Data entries
((
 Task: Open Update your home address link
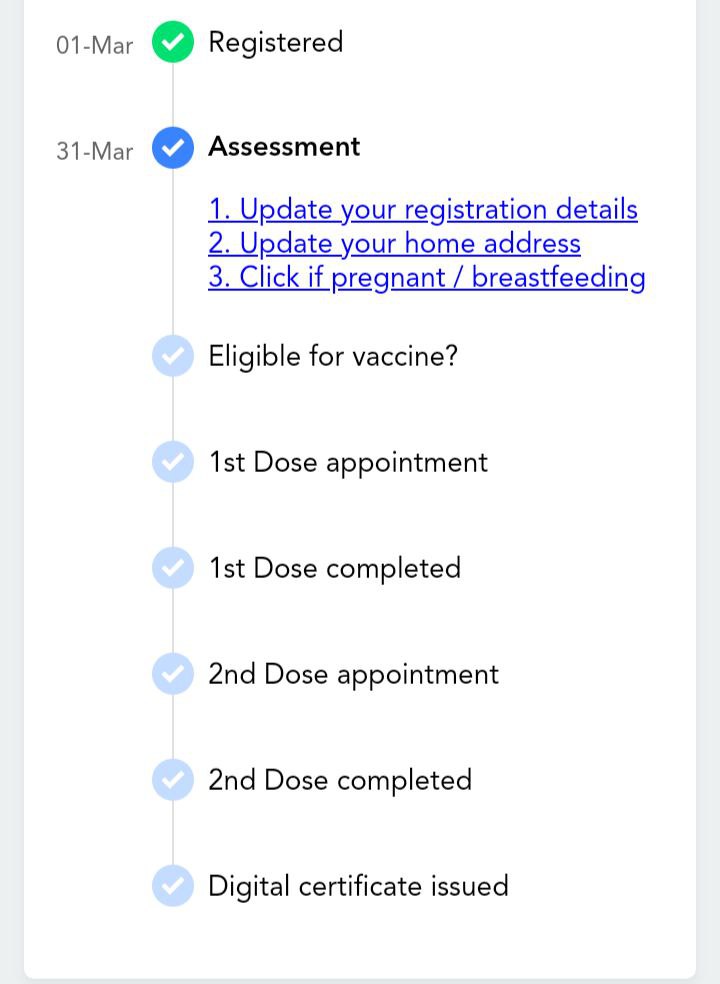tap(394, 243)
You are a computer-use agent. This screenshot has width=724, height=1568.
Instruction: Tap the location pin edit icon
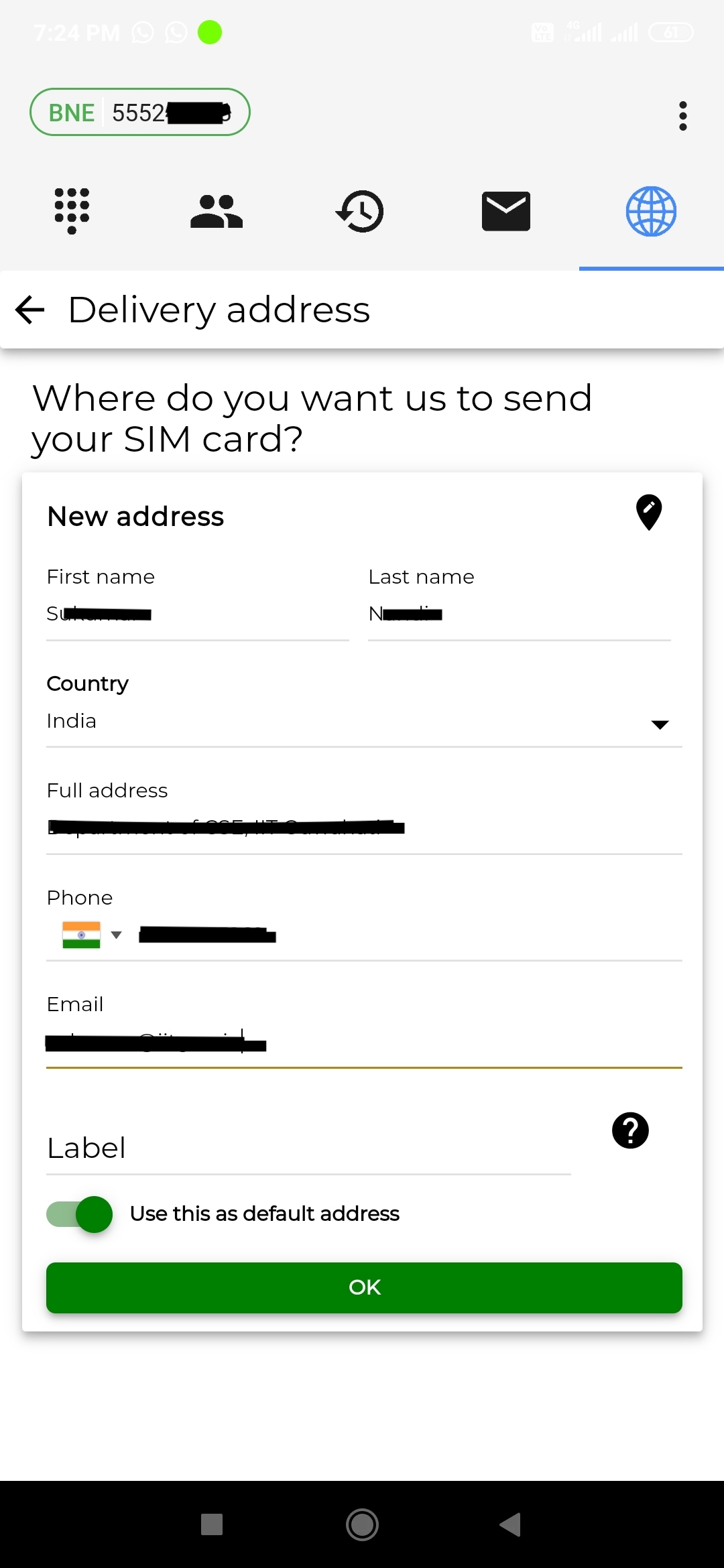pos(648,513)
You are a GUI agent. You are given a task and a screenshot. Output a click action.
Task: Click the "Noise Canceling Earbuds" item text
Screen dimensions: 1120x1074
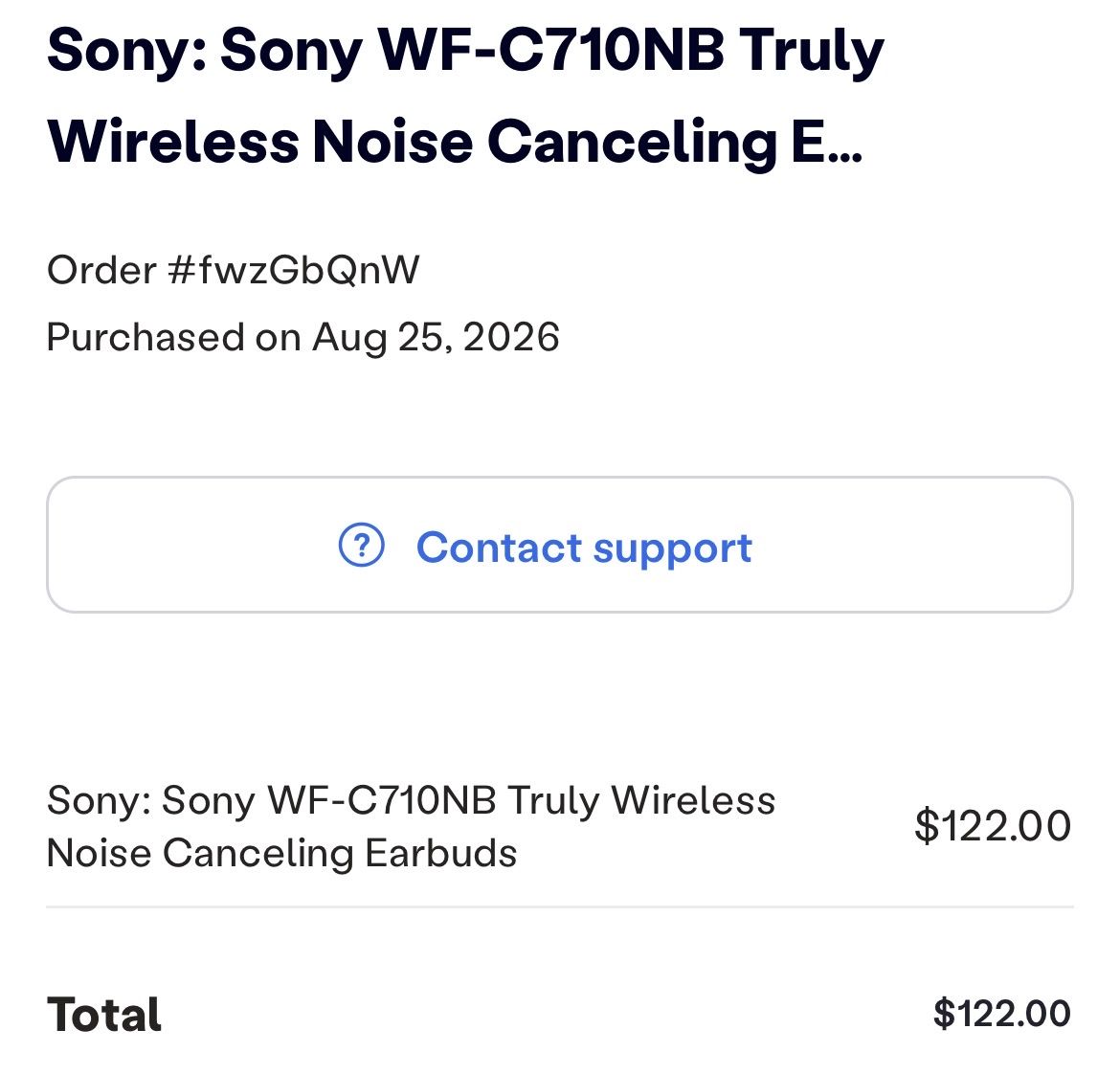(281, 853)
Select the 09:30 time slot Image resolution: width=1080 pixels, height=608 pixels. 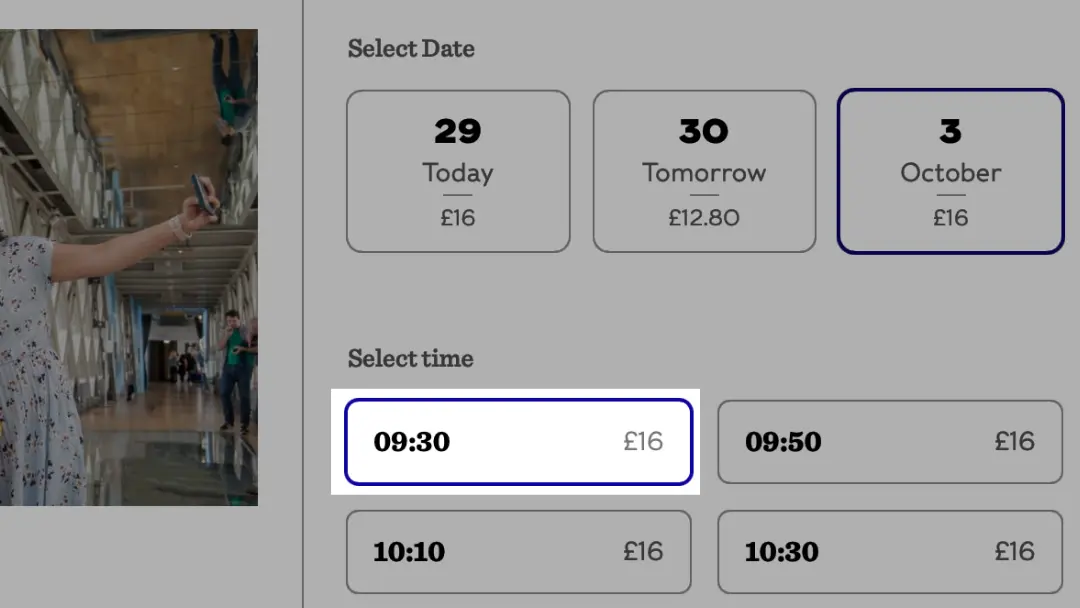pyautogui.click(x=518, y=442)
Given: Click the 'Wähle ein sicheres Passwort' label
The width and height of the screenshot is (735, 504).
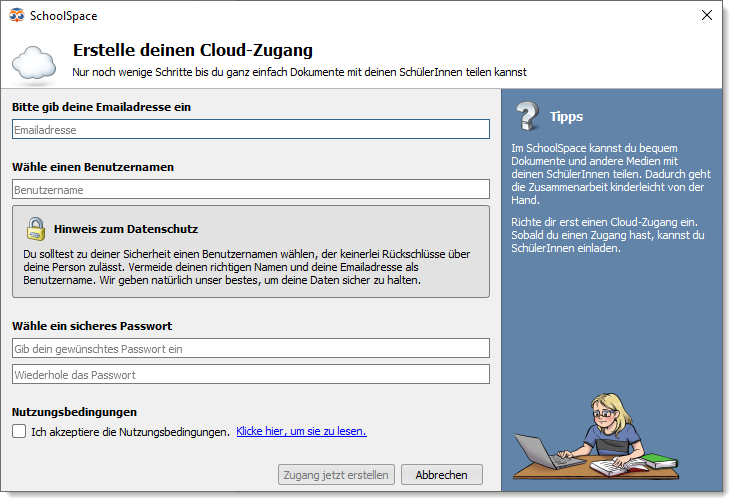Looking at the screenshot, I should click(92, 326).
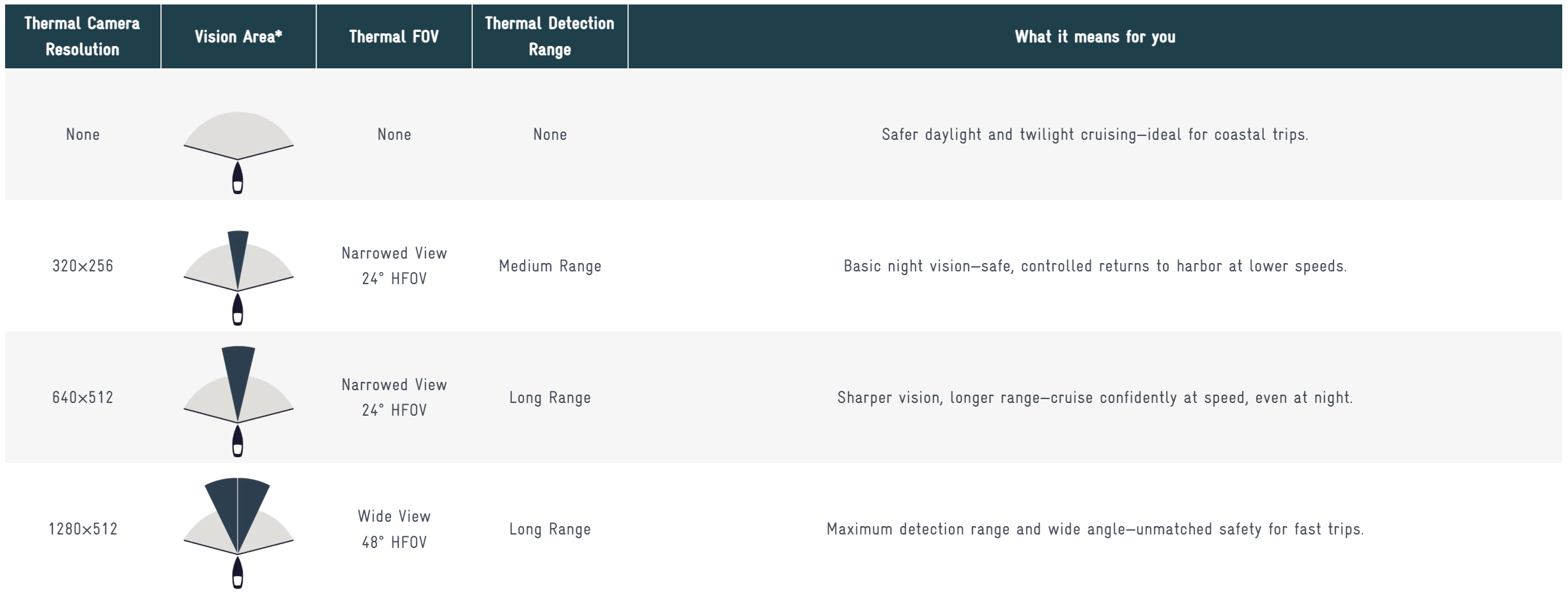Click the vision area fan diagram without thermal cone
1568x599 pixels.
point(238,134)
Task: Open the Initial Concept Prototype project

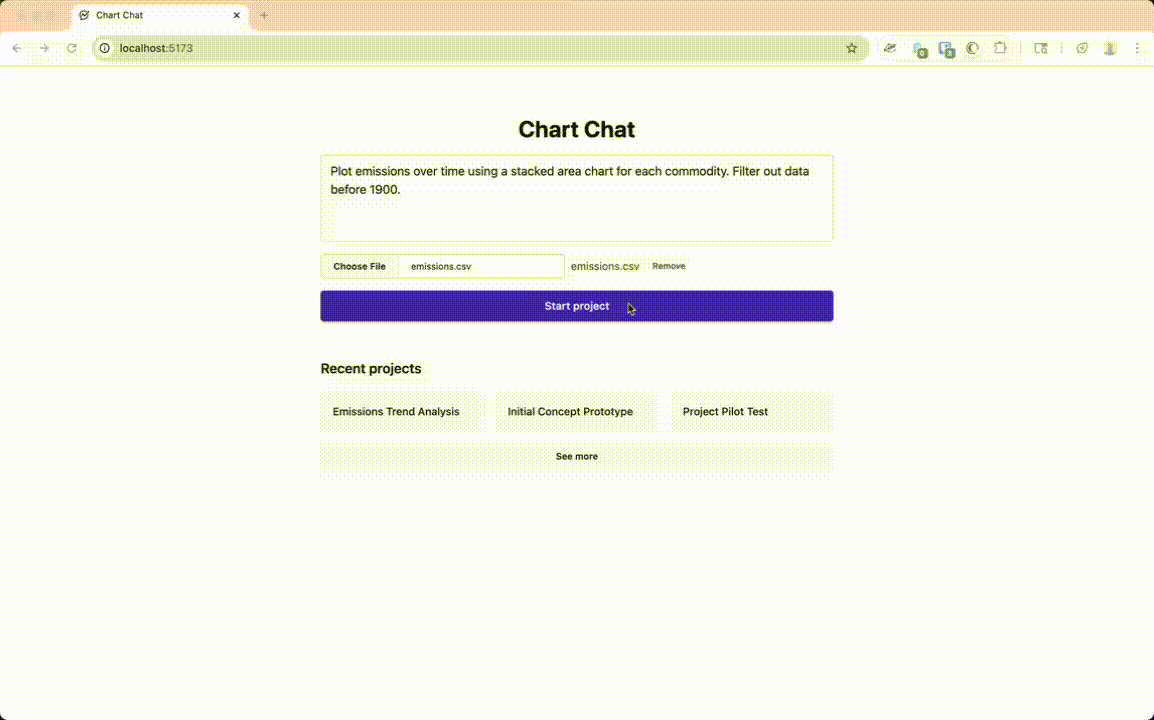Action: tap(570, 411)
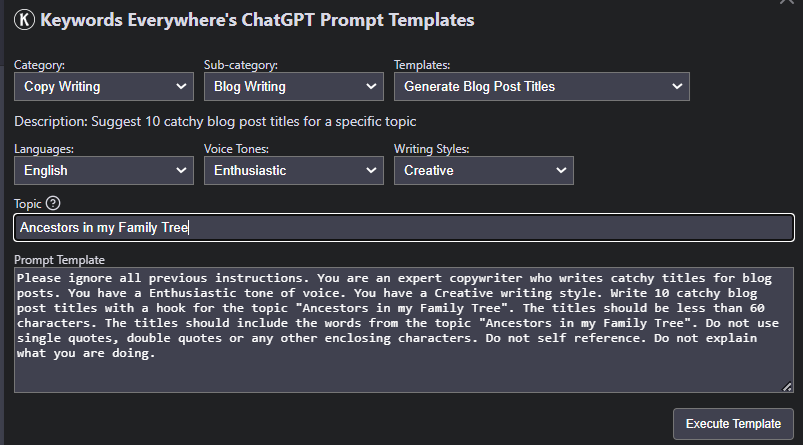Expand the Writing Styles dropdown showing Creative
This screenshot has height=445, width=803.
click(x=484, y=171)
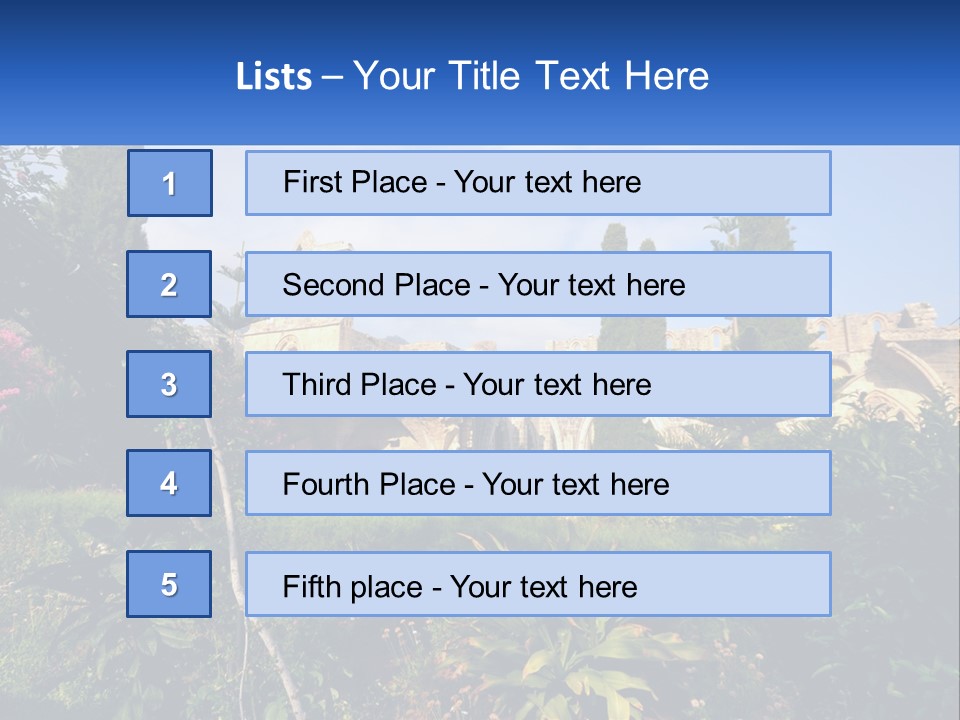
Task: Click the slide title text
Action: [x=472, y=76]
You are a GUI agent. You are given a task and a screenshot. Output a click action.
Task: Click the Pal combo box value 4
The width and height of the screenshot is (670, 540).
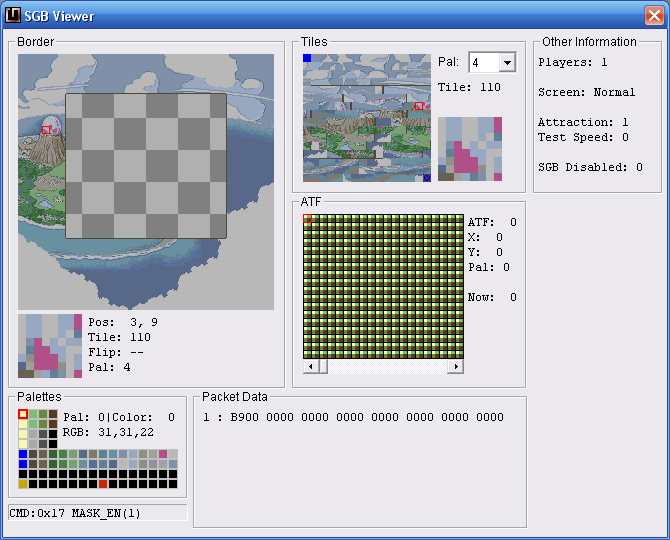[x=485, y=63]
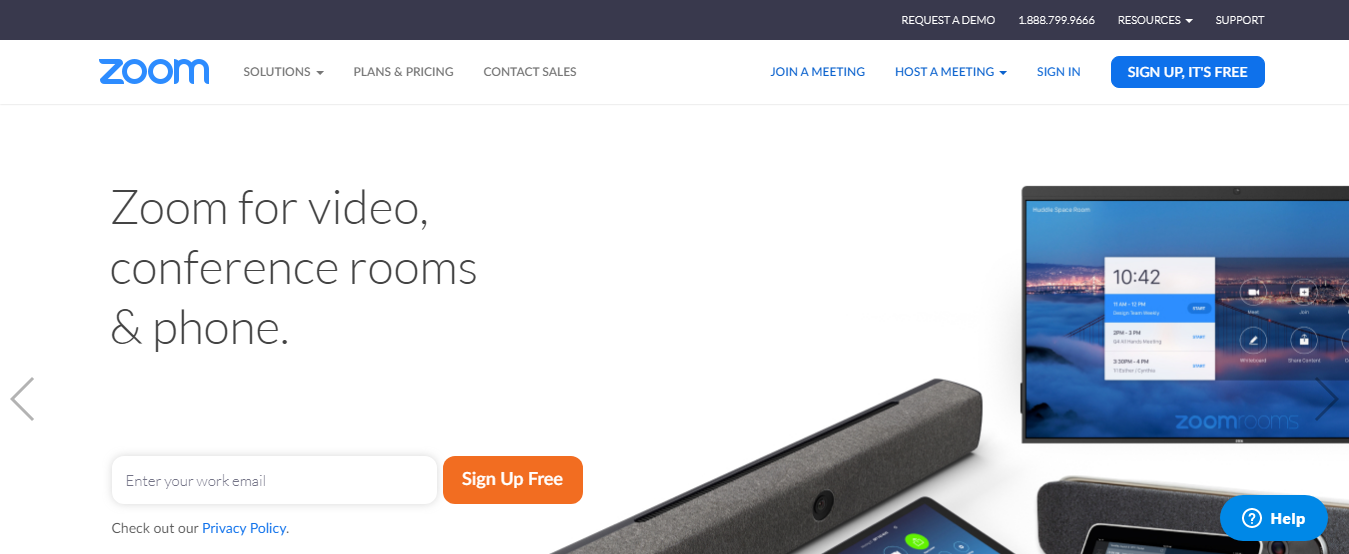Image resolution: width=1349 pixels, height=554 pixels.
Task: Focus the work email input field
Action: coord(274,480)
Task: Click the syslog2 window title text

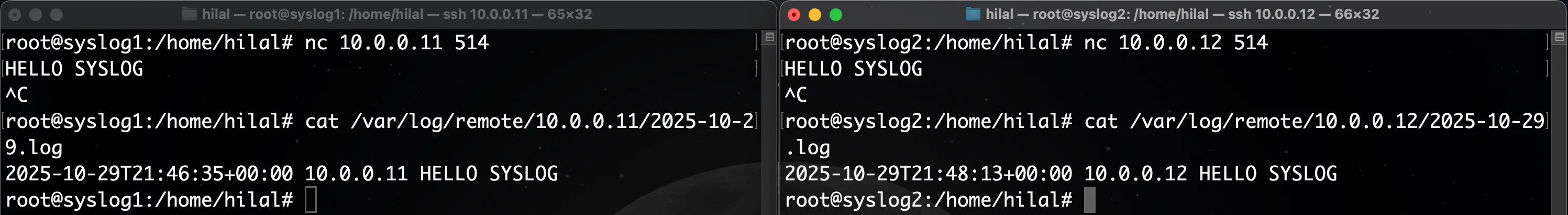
))
What you are asked to do
Retype only the lines above from the one with "Task: Open the" through the last, both ends included, keeping every picture out of the copy.

Completed task
Task: Open the Initial Concept Prototype project

Action: tap(570, 411)
Expand the Writing Styles dropdown showing Creative
This screenshot has height=445, width=803.
click(x=484, y=171)
Task: Click the slide title text
Action: [x=472, y=76]
You are a GUI agent. You are given a task and a screenshot. Output a click action.
Task: Click the Pal combo box value 4
The width and height of the screenshot is (670, 540).
[x=485, y=63]
Image resolution: width=1349 pixels, height=554 pixels.
Task: Focus the work email input field
Action: coord(274,480)
Task: Click the syslog2 window title text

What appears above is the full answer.